TBI后要求及時地處理早期PTE,防止的首要目的是防止腦組織進一步損傷。傳統常用于PTE治療的AEDs包括苯妥英,丙戊酸鈉,卡馬西平,苯巴比妥等。自由基清除劑和抗氧化劑亦對神經保護及預防PTE有效。TBI后早期發生PTE、開放性顱腦損傷、嚴重腦挫裂傷挫傷、顱內血腫手術的患者,應長期服用AEDs。
傳統的AEDs毒副作用時有報道,如:胃腸道不適、脫發、齒齦增生、痤瘡、肥胖、認知功能減退、過敏反應、剝脫性皮炎、粒細胞減少、免疫功能減退等。

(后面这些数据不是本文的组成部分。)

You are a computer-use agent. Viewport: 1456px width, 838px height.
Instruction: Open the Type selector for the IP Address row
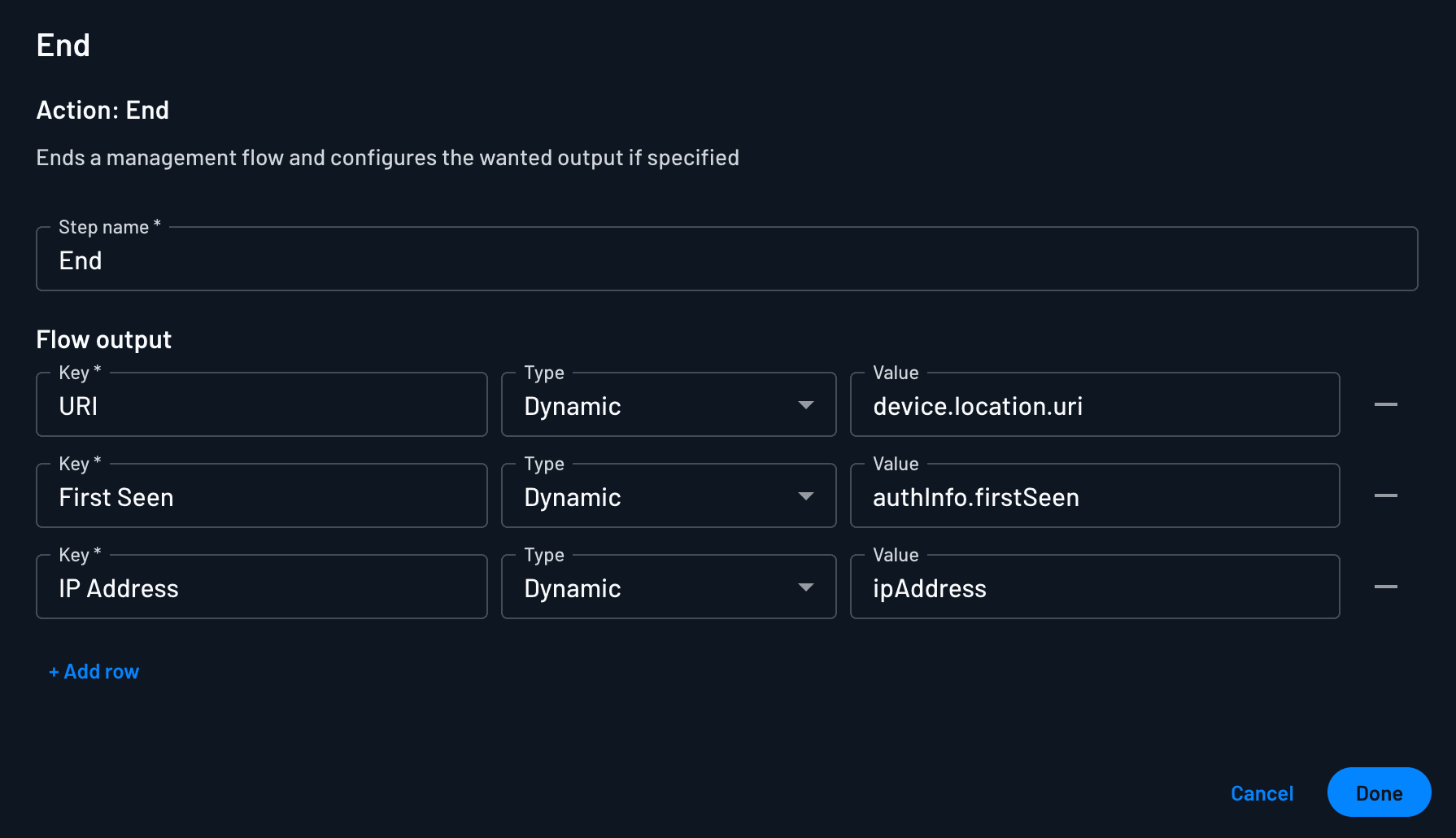(x=667, y=587)
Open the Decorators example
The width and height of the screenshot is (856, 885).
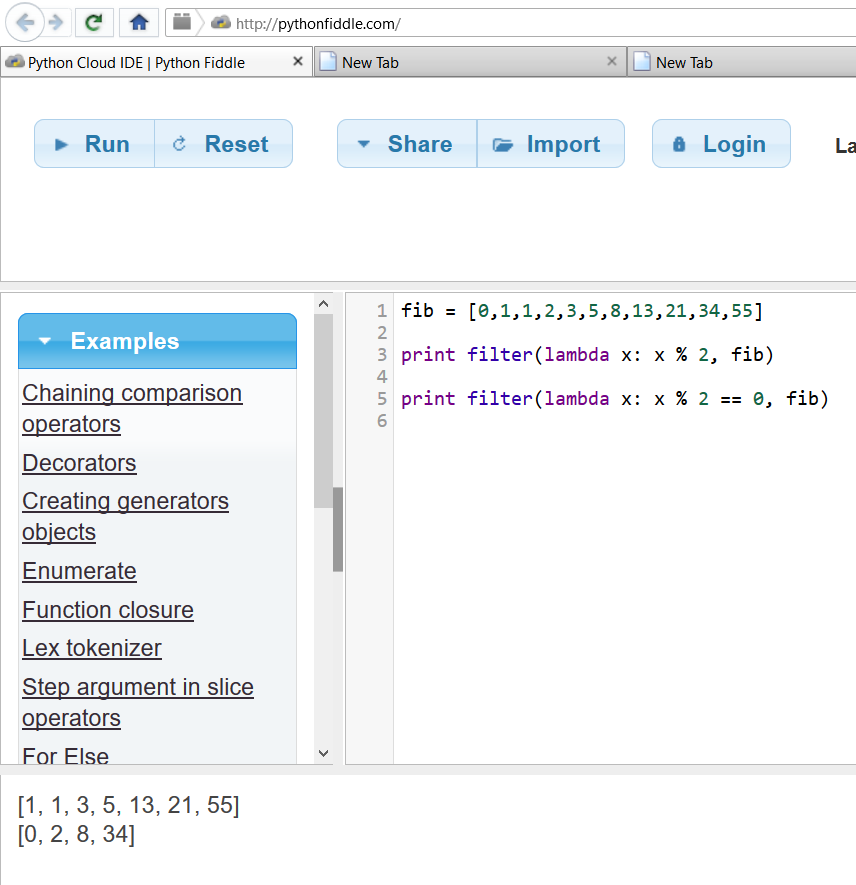pyautogui.click(x=79, y=463)
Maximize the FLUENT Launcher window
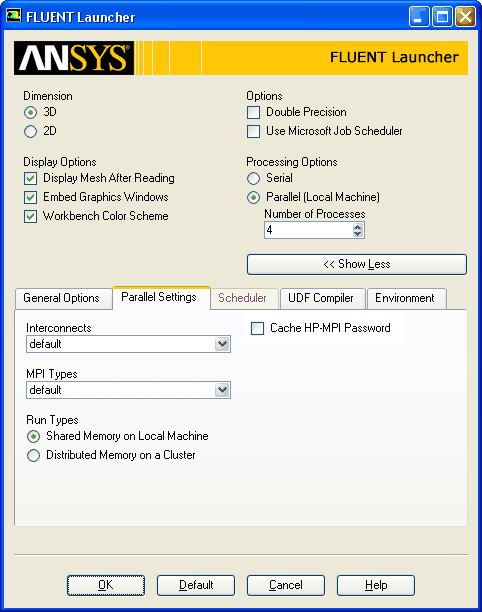Image resolution: width=482 pixels, height=612 pixels. tap(442, 17)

丙戊酸鈉的抗癲癇機制與腦內抑制性神經遞質γ-氨基丁酸(GABA)的濃度升高有關。左乙拉西坦抗癲癇作用的確切機制尚不清楚。體外、體內試驗顯示,左乙拉西坦抑制海馬癲癇樣突發放電,而對正常神經元興奮性無影響,提示左乙拉西坦可能選擇性地抑制癲癇樣突發放電的超同步性和癲癇發作的傳播。左乙拉西坦并不直接易化GABA能神經傳遞,但研究顯示對培養的神經元GABA和甘氨酸門控電流負調節子活性有對抗作用。多項對人體和動物的對照研究證實了LEV對PTE的抗癲癇作用及神經保護作用,提出LEV是控制PTE的良好的輔助藥物之一。一些國外的多中心聯合研究發現LEV在治療PTE方面具有和傳統AED相類似的療效,但在抑制異常腦電圖發放方面具有更好的結果。VAP 500 mg 2次/d,不改變LEV吸收的速率或程度,或其血漿清除率,或尿液排泄。故兩者合用可以通過不同抗癲癇機制協同作用增強療效而避免增加藥物副反應。本研究分析發現聯合應用VPA與LEV治療PTE,能獲得比VAP單藥治療更好的療效,未見嚴重不良反應發生,由此推測以上兩種AED合用能獲得更理想的PTE防治結果,為難治性PTE提供了一種新的治療途徑。